Car, malgré les apparences, la mondialisation n’est pas totalement un règne du laisser-aller et du libéralisme sans freins et sans règles. Le marché a ses règles ; malgré les apparences, encore, ce n’est pas dans le même monde que nous évoluons, déjà, à l’intérieur de chaque hémisphère, et a fortiori entre l’hémisphère Nord et l’hémisphère Sud. C’est pourquoi il ne s’agirait pas de se fier à la nature des choses, aux seuls mécanismes plus ou moins automatiques de régulation des choses. Nous avons fait état au départ, du facteur « volonté » de solidarité devant s’exprimer et se traduire par la négociation d’une solidarité par laquelle, comme a dit un homme politique français, « le Nord devra « franchir la frontière technologique » qui rendra ses produits complémentaires et non plus concurrents des pays en voie de développement ». La solidarité négociée devrait ainsi prendre la place de la solidarité offerte.



Du côté des pays en voie de développement, il y aurait également lieu d’abandonner la voie longtemps fréquentée des «demandes adressés aux pays du Nord, la voie de la main tendue comme lorsqu’il s’est agi une fois, de demander la création d’un «Fonds mondial de solidarité» ou d’une « nouvelle architecture financière instrumentale » (5 octobre 2000, débats de la Commission Economique et sociale de l’AG des Nations Unies).

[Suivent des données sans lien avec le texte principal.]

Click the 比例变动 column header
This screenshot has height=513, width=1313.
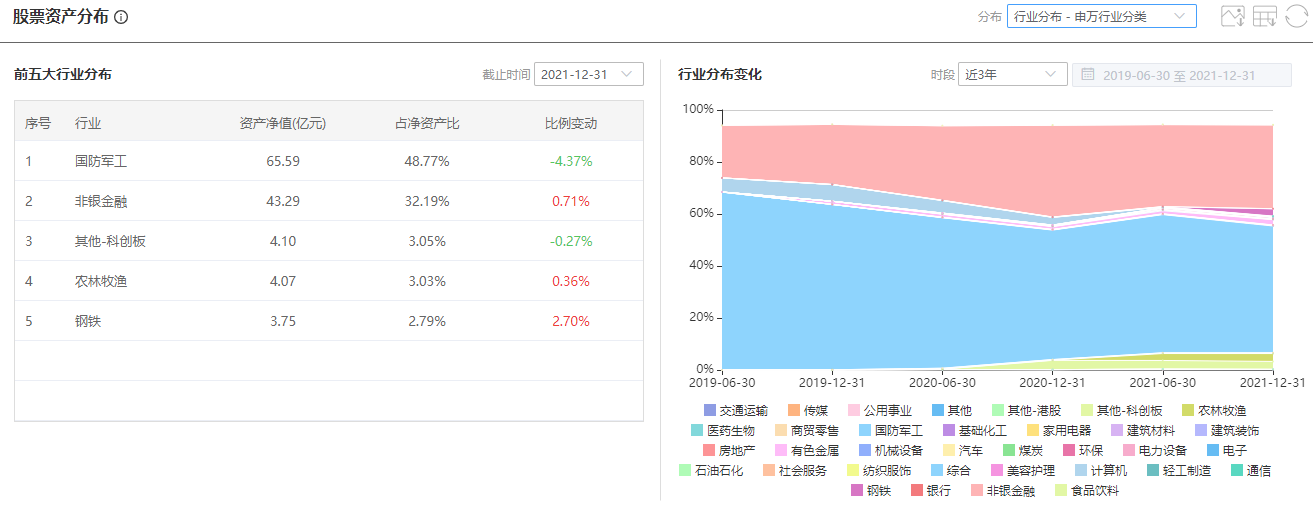pyautogui.click(x=570, y=124)
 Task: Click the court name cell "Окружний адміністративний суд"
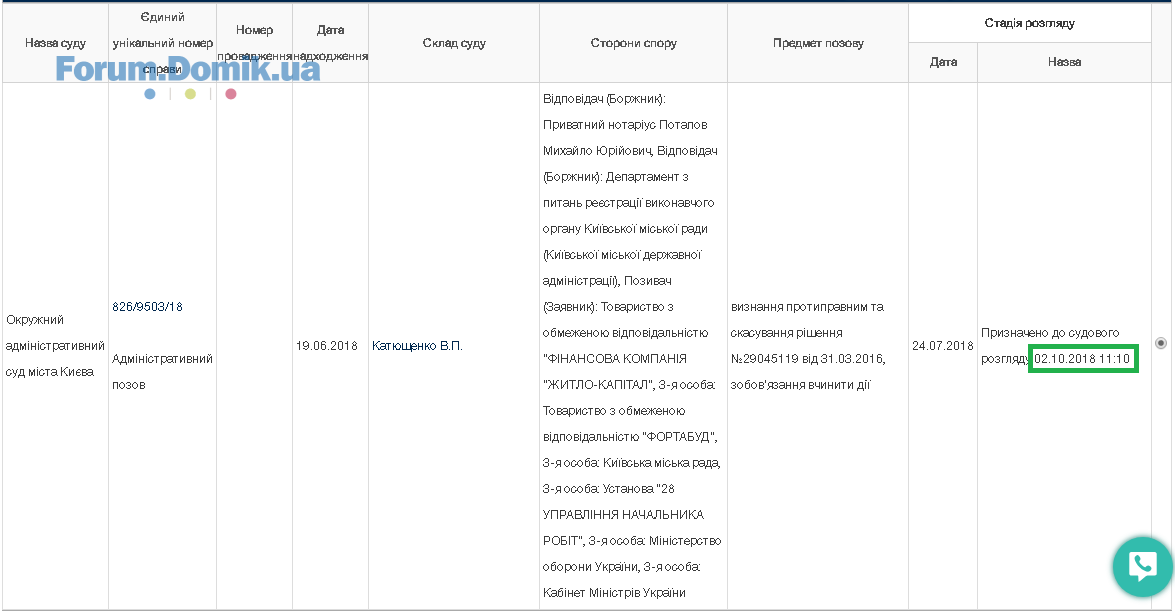click(55, 346)
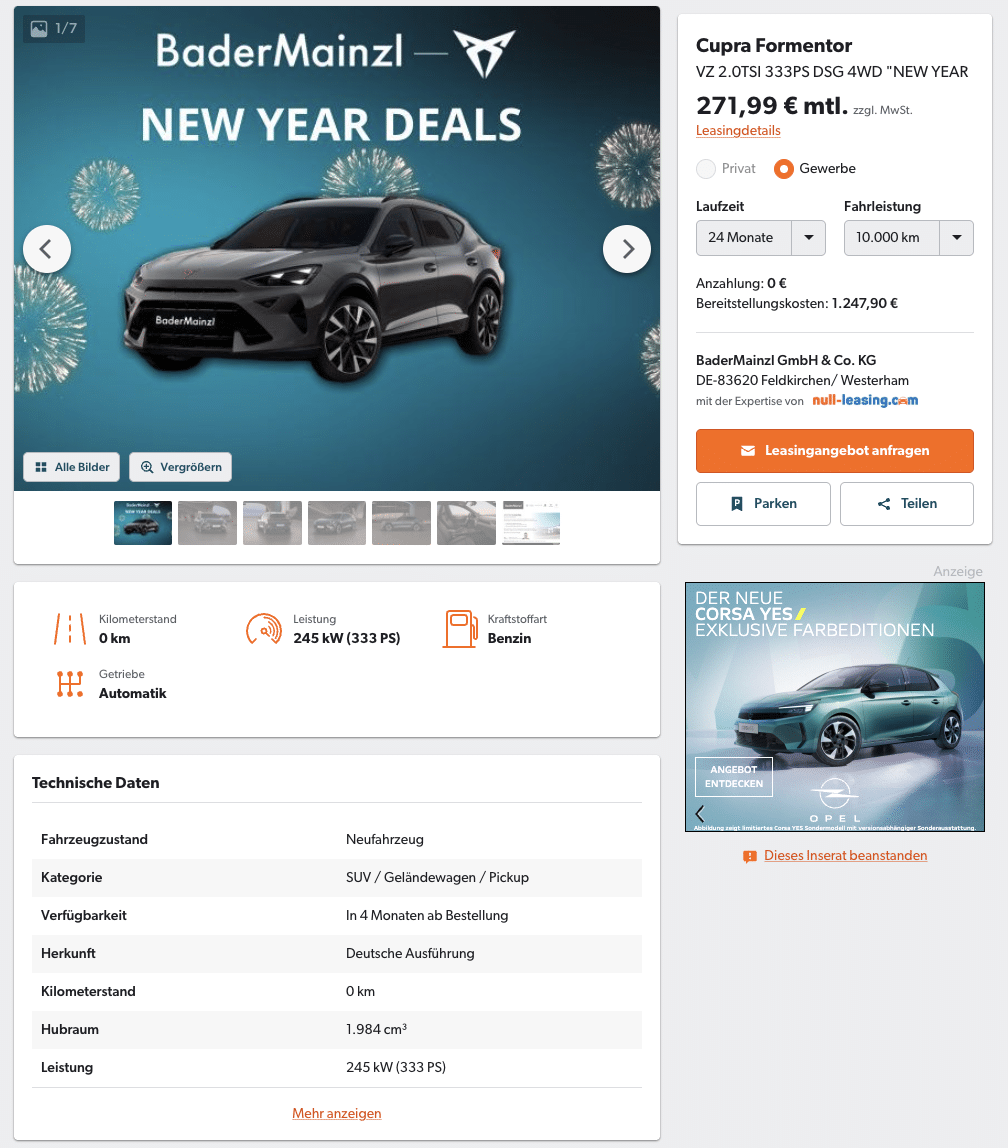This screenshot has height=1148, width=1008.
Task: Go to the previous gallery image arrow
Action: (x=47, y=249)
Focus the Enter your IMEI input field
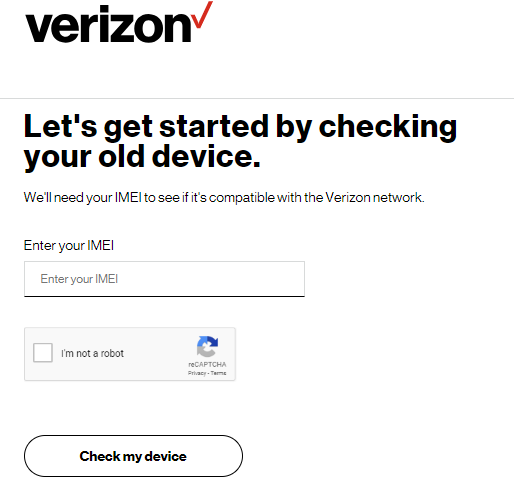The height and width of the screenshot is (486, 514). [x=164, y=279]
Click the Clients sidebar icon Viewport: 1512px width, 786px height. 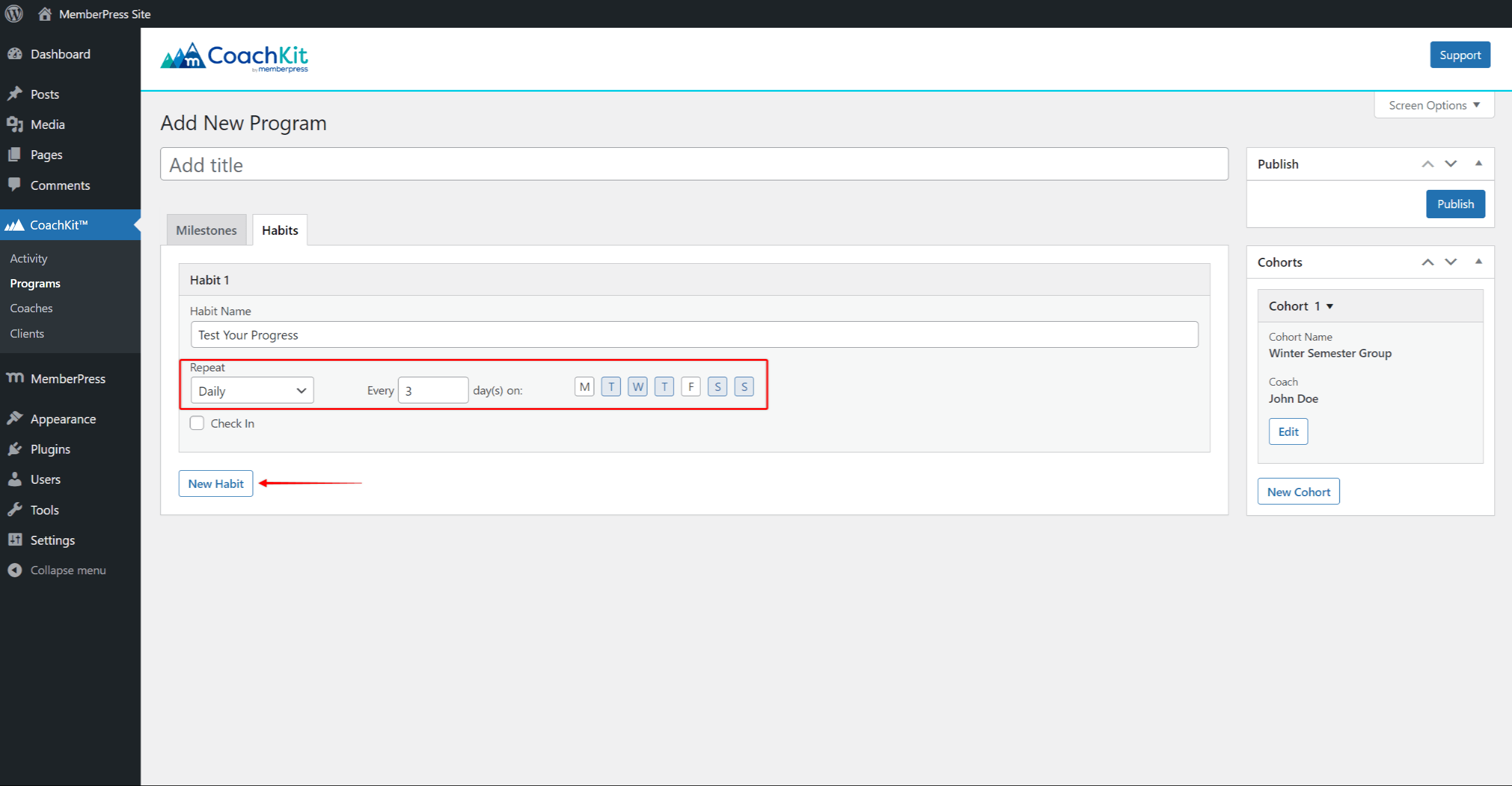point(27,332)
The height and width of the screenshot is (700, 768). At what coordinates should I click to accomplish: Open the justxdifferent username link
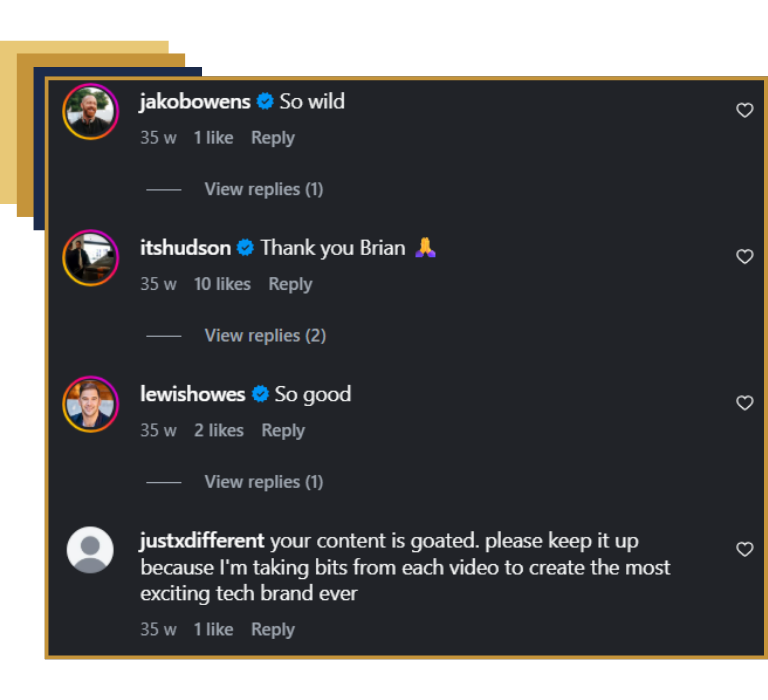[202, 541]
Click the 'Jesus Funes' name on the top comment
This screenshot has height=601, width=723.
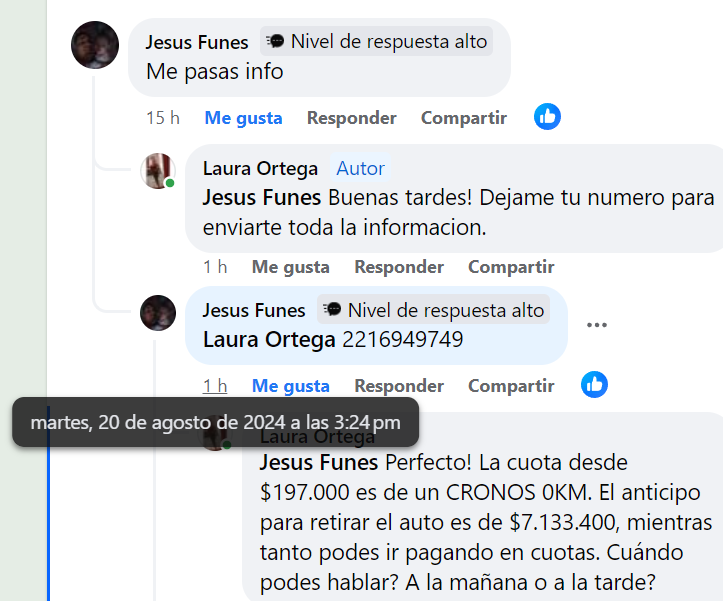tap(197, 42)
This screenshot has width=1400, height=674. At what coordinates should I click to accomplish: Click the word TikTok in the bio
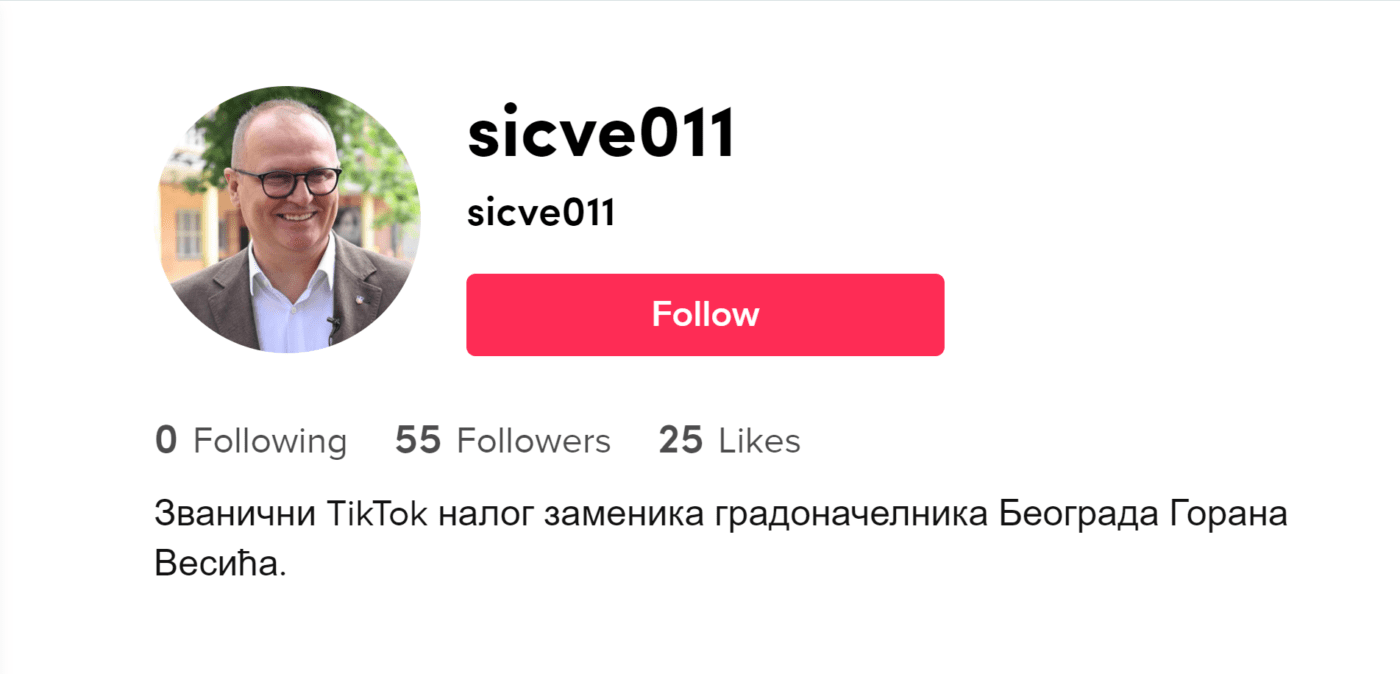pos(377,515)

C’est bien dans la direction de la définition des axes de production débarrassée à la fois de la volonté d’exploitation servile et d’esprit de concurrence de la part des économies fortes du Nord à l’égard des économies faibles du Sud que les réflexions et les démarches devraient être faites. Et de toute évidence, c’est bel et bien dans cette direction que la bonne compréhension de la globalisation en tant que vision unitaire d’un destin commun de l’humanité commanderait de s’orienter. Sans vision unitaire, il n’y a pas de mondialisation ni de globalisation susceptibles de promouvoir le sens de la solidarité. Et au cœur de cette vision unitaire, il devrait y avoir la conscience d’être lié par un destin commun, celui de l’humanité entière.



Je vous remercie de votre attention.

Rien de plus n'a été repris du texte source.